** Opening Excerpted data block **
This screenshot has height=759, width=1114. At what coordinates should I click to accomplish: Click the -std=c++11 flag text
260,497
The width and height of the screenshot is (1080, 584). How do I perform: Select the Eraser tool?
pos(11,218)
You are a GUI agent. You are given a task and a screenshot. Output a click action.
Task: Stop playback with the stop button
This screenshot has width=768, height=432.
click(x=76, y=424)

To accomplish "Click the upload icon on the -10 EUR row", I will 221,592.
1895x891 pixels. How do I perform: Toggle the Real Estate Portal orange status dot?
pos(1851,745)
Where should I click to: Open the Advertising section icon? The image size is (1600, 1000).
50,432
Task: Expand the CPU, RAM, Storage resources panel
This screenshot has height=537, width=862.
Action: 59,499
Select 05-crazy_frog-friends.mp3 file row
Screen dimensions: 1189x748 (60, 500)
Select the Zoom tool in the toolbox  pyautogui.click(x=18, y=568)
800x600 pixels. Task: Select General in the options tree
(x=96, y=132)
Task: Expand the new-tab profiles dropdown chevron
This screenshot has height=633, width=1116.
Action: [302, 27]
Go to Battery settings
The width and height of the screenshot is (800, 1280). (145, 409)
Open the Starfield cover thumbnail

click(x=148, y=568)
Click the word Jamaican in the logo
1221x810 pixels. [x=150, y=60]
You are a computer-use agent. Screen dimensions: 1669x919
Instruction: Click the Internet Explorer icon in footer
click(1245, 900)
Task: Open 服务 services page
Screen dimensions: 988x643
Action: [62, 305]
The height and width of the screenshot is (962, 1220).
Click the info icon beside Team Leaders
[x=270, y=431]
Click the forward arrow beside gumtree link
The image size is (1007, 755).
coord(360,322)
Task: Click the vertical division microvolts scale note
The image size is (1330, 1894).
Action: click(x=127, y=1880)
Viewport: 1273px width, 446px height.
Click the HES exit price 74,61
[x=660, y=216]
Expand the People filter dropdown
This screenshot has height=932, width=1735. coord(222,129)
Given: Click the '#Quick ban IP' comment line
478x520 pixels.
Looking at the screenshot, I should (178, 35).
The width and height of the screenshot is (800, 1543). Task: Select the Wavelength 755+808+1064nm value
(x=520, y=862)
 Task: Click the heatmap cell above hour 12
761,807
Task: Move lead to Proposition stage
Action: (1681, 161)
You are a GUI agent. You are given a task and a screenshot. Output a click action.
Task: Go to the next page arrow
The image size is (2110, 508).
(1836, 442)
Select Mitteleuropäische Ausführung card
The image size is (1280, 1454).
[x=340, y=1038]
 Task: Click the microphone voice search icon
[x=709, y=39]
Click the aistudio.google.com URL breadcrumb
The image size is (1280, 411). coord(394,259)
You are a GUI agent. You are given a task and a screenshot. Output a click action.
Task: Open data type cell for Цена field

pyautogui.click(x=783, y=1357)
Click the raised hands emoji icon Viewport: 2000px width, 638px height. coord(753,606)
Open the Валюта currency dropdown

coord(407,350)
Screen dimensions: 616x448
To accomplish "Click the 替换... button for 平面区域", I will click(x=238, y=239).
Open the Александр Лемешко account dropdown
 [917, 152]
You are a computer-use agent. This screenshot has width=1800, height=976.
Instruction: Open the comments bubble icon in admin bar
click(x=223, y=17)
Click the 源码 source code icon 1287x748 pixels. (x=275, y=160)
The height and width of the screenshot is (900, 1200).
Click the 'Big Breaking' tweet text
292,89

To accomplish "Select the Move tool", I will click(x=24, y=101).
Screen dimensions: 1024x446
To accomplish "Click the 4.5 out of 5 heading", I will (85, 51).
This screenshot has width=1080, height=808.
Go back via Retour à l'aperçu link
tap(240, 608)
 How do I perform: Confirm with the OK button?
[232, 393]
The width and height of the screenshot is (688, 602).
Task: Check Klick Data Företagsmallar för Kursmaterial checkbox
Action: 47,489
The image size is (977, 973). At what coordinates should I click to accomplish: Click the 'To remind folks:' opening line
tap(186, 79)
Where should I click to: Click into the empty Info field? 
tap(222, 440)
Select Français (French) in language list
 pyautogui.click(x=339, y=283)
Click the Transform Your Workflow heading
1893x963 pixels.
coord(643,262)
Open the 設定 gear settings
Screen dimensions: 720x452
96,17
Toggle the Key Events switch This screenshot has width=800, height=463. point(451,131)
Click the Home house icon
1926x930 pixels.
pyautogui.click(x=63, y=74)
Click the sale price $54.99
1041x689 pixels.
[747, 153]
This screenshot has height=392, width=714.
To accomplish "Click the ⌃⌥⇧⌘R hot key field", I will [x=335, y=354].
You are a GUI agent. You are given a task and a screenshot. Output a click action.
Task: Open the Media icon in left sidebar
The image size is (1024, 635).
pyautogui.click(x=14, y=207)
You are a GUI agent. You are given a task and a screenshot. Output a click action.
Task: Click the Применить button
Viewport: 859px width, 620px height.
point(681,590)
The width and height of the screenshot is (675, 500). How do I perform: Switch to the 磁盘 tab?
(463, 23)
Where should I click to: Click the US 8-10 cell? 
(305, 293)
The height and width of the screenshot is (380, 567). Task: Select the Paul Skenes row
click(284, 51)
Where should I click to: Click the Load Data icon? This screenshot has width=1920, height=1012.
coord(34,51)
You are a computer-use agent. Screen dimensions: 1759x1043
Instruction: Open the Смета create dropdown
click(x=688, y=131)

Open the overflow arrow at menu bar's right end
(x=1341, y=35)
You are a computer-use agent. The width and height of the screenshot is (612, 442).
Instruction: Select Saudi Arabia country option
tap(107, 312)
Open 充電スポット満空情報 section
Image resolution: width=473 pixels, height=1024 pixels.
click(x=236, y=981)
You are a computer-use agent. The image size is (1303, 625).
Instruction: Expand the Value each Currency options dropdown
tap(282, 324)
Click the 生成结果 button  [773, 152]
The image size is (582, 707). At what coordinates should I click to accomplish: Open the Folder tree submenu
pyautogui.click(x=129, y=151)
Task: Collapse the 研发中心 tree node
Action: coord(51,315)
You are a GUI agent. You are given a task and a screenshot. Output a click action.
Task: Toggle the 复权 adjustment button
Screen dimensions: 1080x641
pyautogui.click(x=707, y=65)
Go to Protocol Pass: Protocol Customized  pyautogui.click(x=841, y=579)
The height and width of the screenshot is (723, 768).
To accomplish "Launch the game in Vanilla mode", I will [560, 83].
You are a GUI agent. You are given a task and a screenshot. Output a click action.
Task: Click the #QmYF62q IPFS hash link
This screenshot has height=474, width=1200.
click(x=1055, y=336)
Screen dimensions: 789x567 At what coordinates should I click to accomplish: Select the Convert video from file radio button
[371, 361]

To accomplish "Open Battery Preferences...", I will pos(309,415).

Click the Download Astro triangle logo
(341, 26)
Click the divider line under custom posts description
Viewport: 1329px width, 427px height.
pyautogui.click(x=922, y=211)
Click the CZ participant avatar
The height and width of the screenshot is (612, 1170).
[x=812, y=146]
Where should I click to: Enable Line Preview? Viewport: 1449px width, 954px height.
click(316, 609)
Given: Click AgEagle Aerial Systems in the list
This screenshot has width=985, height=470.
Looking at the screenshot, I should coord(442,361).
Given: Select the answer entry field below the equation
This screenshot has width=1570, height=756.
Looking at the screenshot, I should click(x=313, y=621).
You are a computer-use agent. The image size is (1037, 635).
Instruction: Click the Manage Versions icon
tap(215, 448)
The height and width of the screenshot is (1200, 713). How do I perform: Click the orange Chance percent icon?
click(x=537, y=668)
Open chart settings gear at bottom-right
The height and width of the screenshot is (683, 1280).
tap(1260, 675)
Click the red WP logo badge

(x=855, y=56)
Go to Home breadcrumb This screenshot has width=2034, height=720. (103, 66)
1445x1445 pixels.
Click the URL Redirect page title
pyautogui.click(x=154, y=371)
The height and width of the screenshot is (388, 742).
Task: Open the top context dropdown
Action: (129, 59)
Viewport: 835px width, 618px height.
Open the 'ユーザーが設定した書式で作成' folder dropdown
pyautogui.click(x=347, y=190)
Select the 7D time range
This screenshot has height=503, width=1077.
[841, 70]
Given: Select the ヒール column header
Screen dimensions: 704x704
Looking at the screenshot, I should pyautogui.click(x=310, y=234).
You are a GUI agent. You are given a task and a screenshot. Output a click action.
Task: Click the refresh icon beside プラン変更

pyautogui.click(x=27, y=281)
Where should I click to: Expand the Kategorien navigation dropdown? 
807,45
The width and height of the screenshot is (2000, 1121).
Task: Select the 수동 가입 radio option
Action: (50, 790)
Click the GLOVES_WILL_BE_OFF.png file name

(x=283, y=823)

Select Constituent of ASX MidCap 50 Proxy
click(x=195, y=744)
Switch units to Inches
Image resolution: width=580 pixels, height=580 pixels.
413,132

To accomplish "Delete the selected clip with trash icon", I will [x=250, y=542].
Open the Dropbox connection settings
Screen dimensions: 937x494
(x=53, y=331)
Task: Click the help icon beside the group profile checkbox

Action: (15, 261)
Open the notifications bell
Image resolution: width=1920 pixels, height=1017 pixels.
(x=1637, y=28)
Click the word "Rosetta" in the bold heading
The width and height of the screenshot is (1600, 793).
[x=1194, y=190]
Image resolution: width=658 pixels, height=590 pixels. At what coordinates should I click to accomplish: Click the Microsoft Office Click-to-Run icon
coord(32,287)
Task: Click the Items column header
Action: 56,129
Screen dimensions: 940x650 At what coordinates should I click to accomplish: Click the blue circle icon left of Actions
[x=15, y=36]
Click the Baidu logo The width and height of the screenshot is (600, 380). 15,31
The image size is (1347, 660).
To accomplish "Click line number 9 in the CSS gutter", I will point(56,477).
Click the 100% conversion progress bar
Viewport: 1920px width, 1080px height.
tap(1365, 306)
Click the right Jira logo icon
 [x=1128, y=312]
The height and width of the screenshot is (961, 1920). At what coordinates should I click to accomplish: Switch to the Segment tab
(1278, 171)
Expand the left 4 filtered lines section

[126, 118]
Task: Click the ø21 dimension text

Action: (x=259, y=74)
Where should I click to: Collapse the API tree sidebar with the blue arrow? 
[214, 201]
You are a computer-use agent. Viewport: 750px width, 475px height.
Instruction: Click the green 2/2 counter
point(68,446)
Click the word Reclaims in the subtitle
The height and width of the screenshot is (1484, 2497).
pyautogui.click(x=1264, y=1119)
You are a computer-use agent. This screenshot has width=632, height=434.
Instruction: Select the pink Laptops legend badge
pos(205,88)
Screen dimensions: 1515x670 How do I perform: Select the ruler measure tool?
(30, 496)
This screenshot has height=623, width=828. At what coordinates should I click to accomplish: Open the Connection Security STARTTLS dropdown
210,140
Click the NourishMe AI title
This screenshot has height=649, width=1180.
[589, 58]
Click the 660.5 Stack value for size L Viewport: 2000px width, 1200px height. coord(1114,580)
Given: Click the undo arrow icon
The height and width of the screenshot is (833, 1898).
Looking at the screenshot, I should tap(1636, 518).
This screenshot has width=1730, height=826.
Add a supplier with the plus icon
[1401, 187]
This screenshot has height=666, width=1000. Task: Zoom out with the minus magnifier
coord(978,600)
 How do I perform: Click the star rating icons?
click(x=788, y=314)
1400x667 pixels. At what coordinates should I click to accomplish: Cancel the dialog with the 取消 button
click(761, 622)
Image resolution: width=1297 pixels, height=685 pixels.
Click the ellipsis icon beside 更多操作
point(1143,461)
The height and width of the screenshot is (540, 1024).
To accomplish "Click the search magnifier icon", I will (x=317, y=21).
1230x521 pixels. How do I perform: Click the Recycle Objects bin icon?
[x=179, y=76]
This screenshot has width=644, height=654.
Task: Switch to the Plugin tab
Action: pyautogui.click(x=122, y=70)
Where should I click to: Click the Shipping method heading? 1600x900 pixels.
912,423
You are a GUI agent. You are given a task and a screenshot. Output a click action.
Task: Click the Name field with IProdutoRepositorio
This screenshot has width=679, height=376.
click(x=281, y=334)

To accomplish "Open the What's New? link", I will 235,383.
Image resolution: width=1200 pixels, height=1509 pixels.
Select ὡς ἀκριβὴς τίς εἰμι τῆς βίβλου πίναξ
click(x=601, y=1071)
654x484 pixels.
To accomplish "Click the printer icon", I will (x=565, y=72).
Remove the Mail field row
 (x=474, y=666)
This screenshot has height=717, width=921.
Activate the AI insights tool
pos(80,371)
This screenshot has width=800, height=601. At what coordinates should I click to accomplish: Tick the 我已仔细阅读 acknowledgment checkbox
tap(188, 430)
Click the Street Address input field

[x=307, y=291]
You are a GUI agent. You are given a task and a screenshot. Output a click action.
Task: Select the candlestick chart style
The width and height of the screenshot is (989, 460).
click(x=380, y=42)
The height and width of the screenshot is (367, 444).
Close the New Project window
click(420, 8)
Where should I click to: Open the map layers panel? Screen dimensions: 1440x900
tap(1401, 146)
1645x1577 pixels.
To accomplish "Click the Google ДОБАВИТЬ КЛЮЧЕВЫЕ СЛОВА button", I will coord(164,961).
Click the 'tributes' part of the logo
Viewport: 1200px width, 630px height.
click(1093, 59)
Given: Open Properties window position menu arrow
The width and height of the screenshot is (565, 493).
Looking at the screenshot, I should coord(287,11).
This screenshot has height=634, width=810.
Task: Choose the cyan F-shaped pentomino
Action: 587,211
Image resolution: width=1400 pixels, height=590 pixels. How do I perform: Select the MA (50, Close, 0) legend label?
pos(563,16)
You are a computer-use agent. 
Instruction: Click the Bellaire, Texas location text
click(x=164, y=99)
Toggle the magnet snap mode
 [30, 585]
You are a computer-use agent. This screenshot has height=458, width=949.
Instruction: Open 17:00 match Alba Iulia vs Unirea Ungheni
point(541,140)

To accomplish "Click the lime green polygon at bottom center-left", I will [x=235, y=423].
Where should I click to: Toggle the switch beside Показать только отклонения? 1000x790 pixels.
** Closing Excerpted data block **
■ **Required action**
Which lines of the records above contain the word "Home"? Copy each of them.

■ **Task output**
Click the Home house icon
Go to Home breadcrumb This screenshot has width=2034, height=720. (103, 66)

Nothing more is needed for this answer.